Ara dan Ilham sudah tiba di kediaman mereka. Di sepanjang jalan, mereka terlihat sangat kaku, karena teman-teman Ara yang selalu berbicara tentang first night mereka, dan juga Arash yang selalu memojokkannya tentang memiliki baby lagi.


Mereka benar-benar tidak berbicara sedikit pun, hanya berbicara formal dan seperlunya saja.

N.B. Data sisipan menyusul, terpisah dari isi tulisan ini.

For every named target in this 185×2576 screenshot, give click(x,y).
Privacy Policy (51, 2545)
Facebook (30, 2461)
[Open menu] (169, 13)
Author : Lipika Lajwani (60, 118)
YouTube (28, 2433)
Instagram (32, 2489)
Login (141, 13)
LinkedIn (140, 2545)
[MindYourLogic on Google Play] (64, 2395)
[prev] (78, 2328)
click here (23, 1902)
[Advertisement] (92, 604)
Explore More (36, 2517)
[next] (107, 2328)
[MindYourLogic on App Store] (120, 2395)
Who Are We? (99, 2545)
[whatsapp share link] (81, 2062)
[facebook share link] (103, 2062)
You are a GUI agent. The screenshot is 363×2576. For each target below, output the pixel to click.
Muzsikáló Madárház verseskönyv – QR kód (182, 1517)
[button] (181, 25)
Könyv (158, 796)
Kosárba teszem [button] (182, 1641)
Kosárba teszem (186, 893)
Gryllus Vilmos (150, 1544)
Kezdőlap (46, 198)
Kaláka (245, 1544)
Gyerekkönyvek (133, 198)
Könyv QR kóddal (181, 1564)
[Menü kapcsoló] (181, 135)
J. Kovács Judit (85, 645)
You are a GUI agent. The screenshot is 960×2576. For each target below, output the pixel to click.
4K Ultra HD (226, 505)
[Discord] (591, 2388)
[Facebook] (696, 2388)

Ilham menoleh dengan ragu ke arah Ara yang masih berada di samping kemudi. Terlihat wajah yang sangat tegang, membuat Ilham merasa lebih tegang lagi dari sebelumnya.

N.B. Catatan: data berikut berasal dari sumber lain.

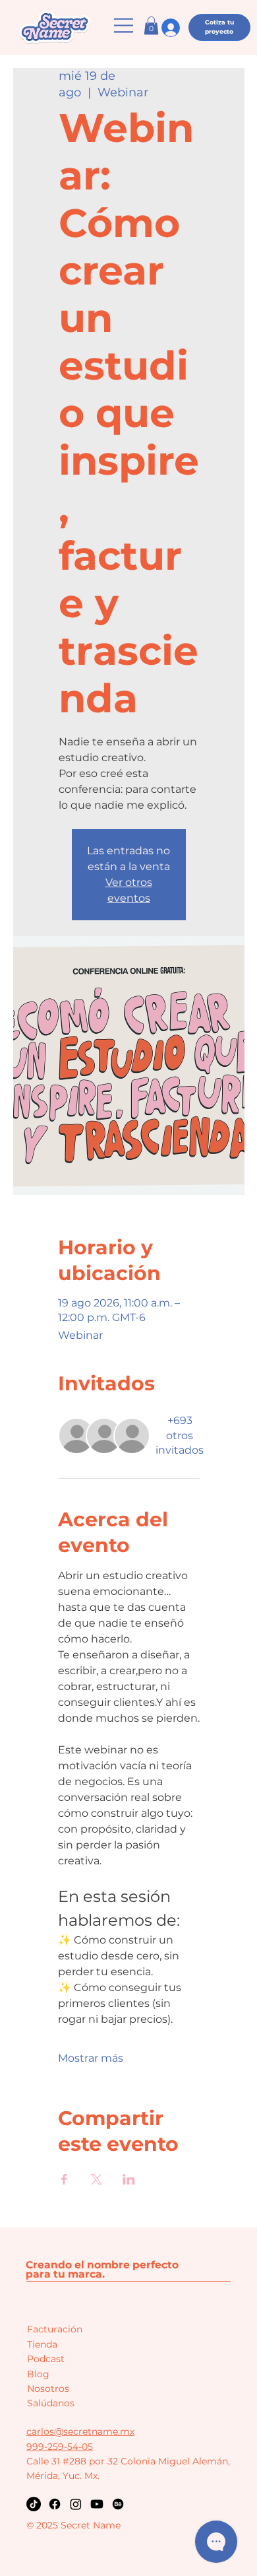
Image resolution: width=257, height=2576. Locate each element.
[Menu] (124, 25)
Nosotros (48, 2388)
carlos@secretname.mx (80, 2431)
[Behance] (118, 2504)
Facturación (54, 2329)
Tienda (42, 2344)
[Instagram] (76, 2504)
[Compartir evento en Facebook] (64, 2179)
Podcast (46, 2359)
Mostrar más (90, 2058)
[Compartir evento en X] (96, 2179)
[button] (151, 25)
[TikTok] (33, 2504)
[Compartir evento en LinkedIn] (129, 2179)
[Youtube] (97, 2504)
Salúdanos (50, 2403)
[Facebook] (54, 2504)
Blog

"Kita sudah sampai," ujar Ilham, membuat Ara menoleh dengan ragu.


"I-iya aku tahu," ujar Ara dengan bingung, yang langsung masuk keluar dari mobilnya dan segera masuk ke dalam rumahnya.

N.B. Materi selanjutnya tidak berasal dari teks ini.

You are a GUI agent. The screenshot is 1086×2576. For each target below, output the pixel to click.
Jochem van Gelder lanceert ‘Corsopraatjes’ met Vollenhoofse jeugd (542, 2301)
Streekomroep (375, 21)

Ilham memandangnya dengan sendu, "Kenapa 40 hari lama banget, ya? Baru jalan 3 hari aja, rasanya sudah mau berbuat lebih dengan istri sendiri," gumam Ilham yang terasa sangat kacau, karena sudah tidak bisa menahan gejolak asmaranya terhadap sang istri.


Ilham mengusap dengan kasar wajahnya. Ia mengeluarkan kalung milik Ara, membuatnya menjadi tersenyum seketika.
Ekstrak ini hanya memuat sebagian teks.